Imperfection and real-growth and learning work together, I don’t think you can have one without the other. When everything we learn is secondhand learning from other people, we have to rely on the people who teach us to be perfect and have perfect knowledge, and no one is perfect. When we see no one is perfect, we can question what others have taught us. Not for the sake of being rebellious or being difficult, but because we can see what others have taught us is not working as in the video above.
Now, this does not mean that these people were evil or trying to harm us, no, usually just the opposite. Most of humanity is ‘spiritually asleep,’ and they believe that real learning comes from other human beings. But they were human, and humans, by and large, are not as smart or as right as we think we are. Humans are also imperfect, every last one of us. Humans make mistakes, all of us.

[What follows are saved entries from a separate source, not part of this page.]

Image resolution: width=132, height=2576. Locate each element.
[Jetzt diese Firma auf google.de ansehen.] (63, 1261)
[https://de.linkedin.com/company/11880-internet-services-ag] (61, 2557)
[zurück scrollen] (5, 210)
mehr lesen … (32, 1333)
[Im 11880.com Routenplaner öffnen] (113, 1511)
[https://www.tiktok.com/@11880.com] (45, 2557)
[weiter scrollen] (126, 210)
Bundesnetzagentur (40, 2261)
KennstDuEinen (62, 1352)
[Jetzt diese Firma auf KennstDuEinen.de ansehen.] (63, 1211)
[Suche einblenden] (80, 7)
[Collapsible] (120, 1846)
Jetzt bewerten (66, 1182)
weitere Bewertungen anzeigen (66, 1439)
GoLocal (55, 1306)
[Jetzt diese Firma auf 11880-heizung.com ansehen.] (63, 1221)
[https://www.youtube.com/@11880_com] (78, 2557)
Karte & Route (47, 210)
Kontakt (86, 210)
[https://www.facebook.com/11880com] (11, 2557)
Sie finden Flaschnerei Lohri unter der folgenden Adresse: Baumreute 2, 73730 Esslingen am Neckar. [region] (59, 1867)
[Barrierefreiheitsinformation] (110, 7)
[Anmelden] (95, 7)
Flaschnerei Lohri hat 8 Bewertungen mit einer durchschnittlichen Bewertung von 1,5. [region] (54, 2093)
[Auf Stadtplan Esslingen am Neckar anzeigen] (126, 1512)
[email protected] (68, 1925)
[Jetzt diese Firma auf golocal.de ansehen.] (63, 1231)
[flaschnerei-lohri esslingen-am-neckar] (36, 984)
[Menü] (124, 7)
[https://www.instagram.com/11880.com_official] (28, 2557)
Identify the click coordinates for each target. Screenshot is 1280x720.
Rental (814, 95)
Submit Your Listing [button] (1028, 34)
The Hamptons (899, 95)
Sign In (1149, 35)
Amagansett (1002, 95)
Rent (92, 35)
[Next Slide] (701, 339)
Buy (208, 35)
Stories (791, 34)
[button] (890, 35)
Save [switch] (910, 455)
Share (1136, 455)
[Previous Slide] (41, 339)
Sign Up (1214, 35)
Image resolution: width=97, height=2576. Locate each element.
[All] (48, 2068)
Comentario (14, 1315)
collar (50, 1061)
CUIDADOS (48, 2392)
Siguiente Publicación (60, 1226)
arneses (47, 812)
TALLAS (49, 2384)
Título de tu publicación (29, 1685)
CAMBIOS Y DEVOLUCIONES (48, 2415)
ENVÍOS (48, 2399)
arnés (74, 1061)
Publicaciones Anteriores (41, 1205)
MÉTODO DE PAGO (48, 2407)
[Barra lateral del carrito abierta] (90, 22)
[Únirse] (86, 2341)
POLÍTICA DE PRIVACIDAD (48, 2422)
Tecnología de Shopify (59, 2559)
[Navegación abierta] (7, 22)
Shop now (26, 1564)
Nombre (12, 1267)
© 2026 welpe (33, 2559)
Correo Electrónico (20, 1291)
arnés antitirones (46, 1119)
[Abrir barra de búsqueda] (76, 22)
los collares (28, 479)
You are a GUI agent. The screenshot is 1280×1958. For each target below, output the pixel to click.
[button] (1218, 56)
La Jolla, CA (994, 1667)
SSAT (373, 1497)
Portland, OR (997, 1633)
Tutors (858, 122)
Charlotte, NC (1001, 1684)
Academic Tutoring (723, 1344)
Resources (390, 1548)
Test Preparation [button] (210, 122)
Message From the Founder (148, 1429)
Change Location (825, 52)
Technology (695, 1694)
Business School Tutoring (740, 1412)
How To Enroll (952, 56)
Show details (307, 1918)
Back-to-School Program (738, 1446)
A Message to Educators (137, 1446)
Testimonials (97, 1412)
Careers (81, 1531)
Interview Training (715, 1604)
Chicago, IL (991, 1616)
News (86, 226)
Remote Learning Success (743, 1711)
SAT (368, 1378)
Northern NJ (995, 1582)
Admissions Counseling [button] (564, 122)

So no need to blame parent’s or teachers, they were continuing to do what humans had always done. The only way you can stop a pattern like this is to be ‘awake’ enough to stop it, and most people are asleep. Not evil or stupid, but spiritually asleep. This point is vital to understand. To get upset about how asleep everyone else is is to in fact yourself be asleep at that moment. The best way to help everyone else wake up is to yourself be awake, and when you are blaming others and getting upset about how asleep everyone is, you are not awake.
So, when humans can understand how imperfect our understanding is, we can relax and know we will err. It’s part of being human; we all do it. I do it, and you do it, the greatest people who ever walked the face of the earth did it. It’s what humans do; we make mistakes. What truly makes us human, however, is we can learn from our mistakes. However, if we are too busy defending ourselves, trying to prove we are right, too afraid of an environment that does not encourage or allow us to err, we will be too scared to recognize our errors, and thus we learn nothing.
This video gives me a lot of hope, and I hope it does you too. And I hope it helps to illustrate the power of making mistakes and learning from them. When future generations of humans look back at what may have been a key piece of the climate-change puzzle, they may look back and see Allan Savory and see his mistake and how he was willing to admit it and learn from it.